Ambition de titre assumée, position de favori refusée

Alors voilà. Sous l’égide de Pascal Carzaniga, auteur d’une énorme remontée il y a maintenant deux saisons, le Swift engrange. Sans avoir connu la moindre défaite jusqu’à présent, Hesperange se retrouve leader du championnat luxembourgeois avec des statistiques frôlant la perfection. Et si sa capacité à battre les équipes les plus modestes du championnat n’était plus à prouver, le succès contre les cadors était, lui, moins assuré… jusqu’à cette saison. Lors d’un combat acharné (Progrès), sans être flamboyant (Differdange, Racing), ou sous la forme d’une véritable démonstration (F91), la finalité reste la même : le Swift l’emporte. Pas suffisant néanmoins pour assumer la position de favori d’un championnat qu’il ne domine à l’heure actuelle que d’une courte tête. « Honnêtement, je ne vois pas de favori », confirme Sacras. « On a deux équipes qui se valent. On a longtemps été le chasseur, maintenant c’est leur tour. C’est sûr qu’on a marqué les esprits avec une grosse victoire chez eux. Mais cela va se jouer sur des détails, en particulier sur les erreurs individuelles. Je vois vraiment un mano a mano jusqu’à la fin de saison. » Même son de cloche du côté de Jerry Prempeh, qui s’attend à une conclusion épique pour cette édition de BGL Ligue.
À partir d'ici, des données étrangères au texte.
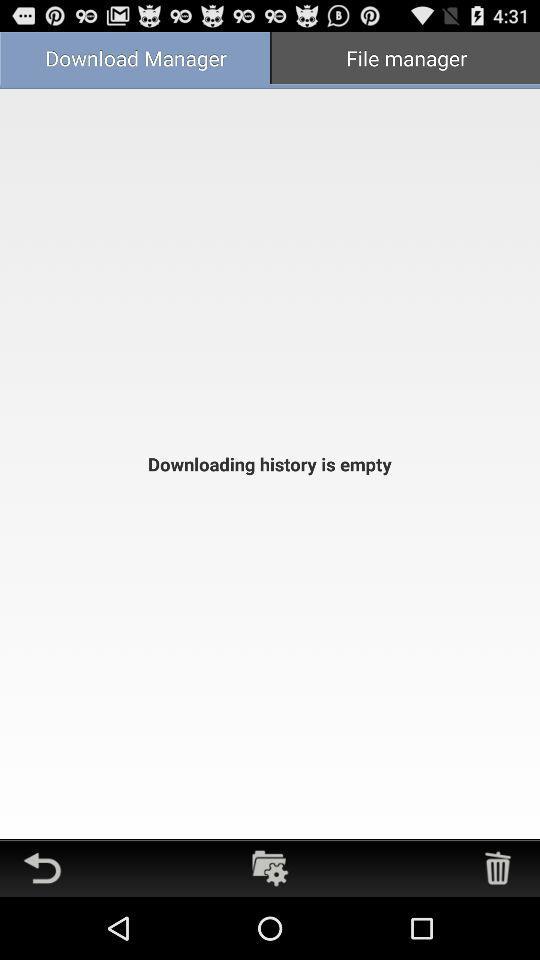  Describe the element at coordinates (270, 867) in the screenshot. I see `file` at that location.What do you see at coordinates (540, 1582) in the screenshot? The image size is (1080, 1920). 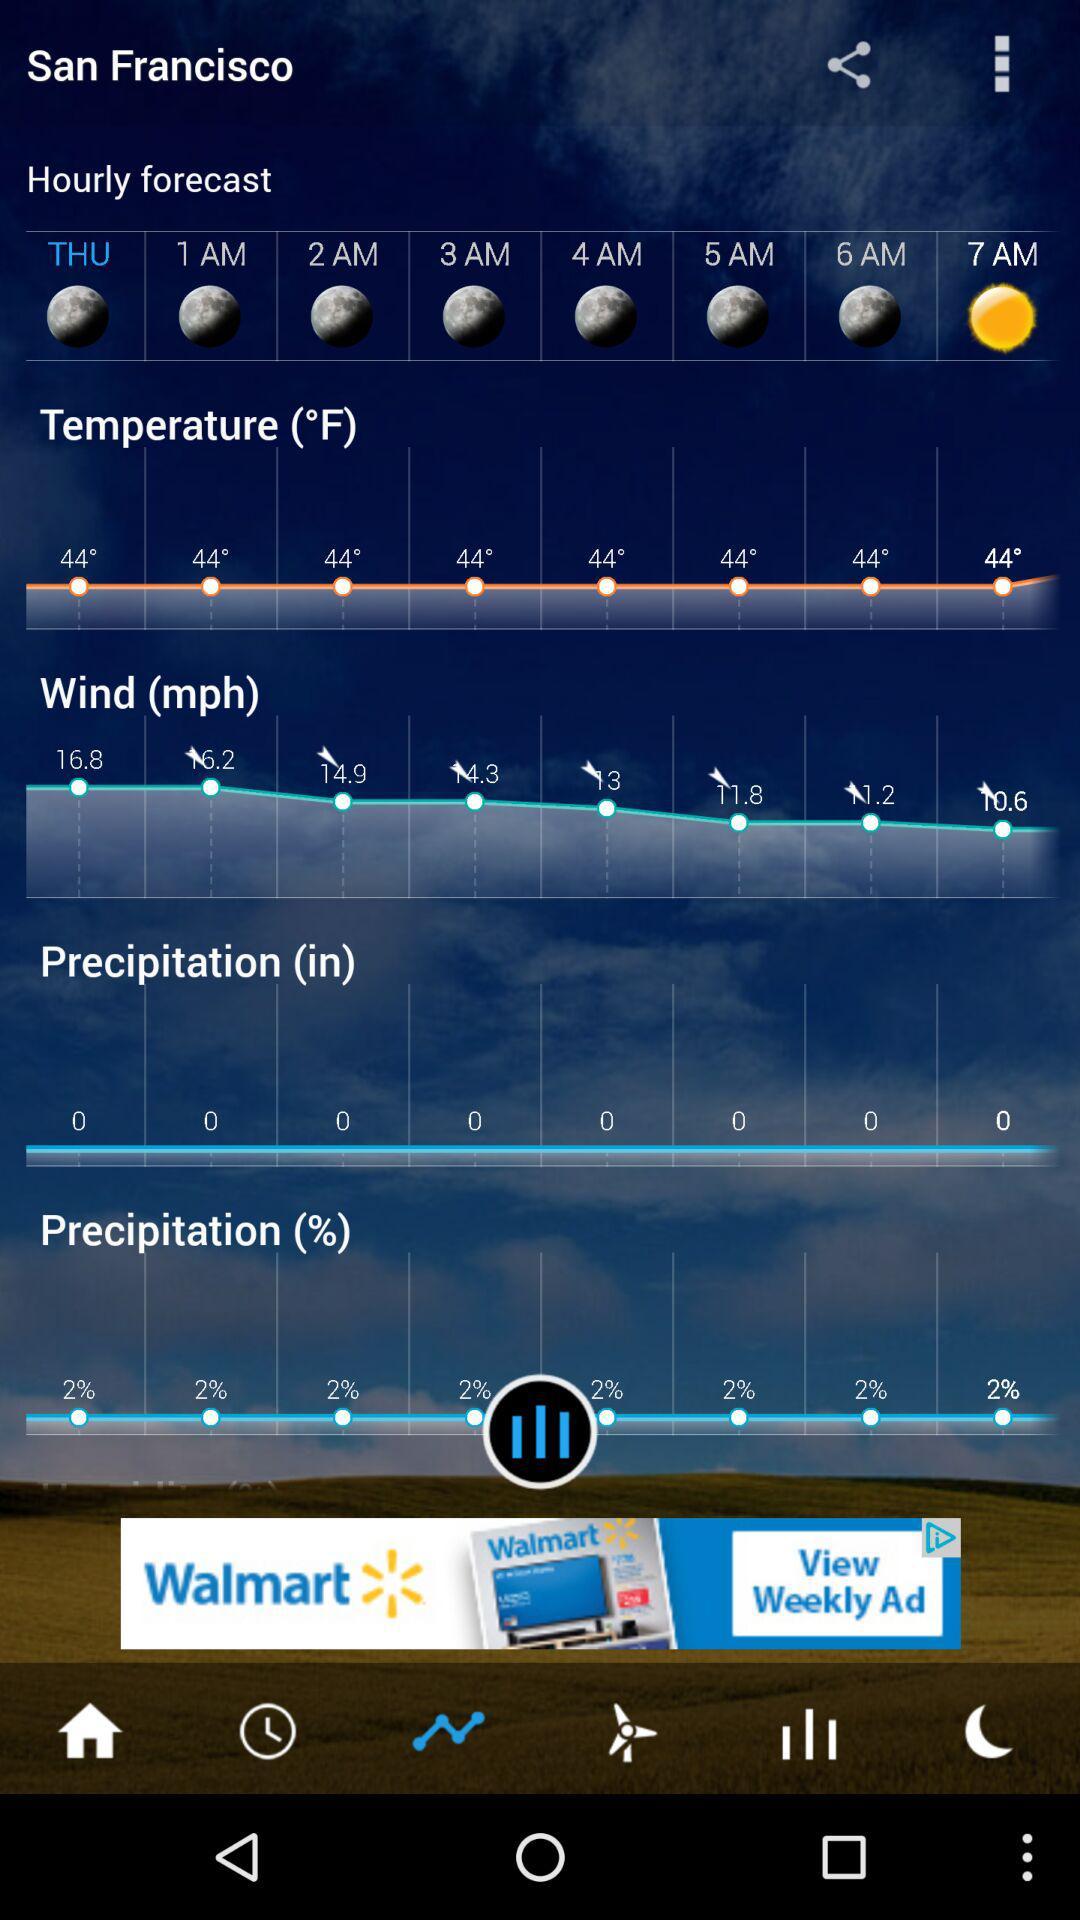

Mis face à une situation totalement hypothétique d’un tel début de saison qui s’achèverait par une seconde place, les joueurs interrogés assument parfaitement qu’ils ressentiraient un sentiment de déception. Relancé sur l’idée d’alors parler d’échec, encore une fois, le groupe abonde. « Si on termine deuxième avec le meilleur nombre de points d’un dauphin, personne ne s’en souviendra dans cinq ans. Donc oui, l’objectif, c’est le titre », assure Clément Couturier. Un avis partagé par Pascal Carzaniga, qui ne cache pas « être revenu ici pour finir champion, et rien d’autre ». La saison demeure évidemment longue. Et rien ne permet de dire aujourd’hui que le leader de 2022 sera le vainqueur de mai 2023. Mais en refusant de s’orienter vers une langue de bois policée, le Swift assume son désir de tout remporter. Un état d’esprit logique pour un club qui, durant ces trois dernières années, n’a pas réussi à atteindre son objectif. De quoi frustrer, forcément, mais aussi créer une rage de titres plus élevée que la moyenne. Déjà un bon premier pas.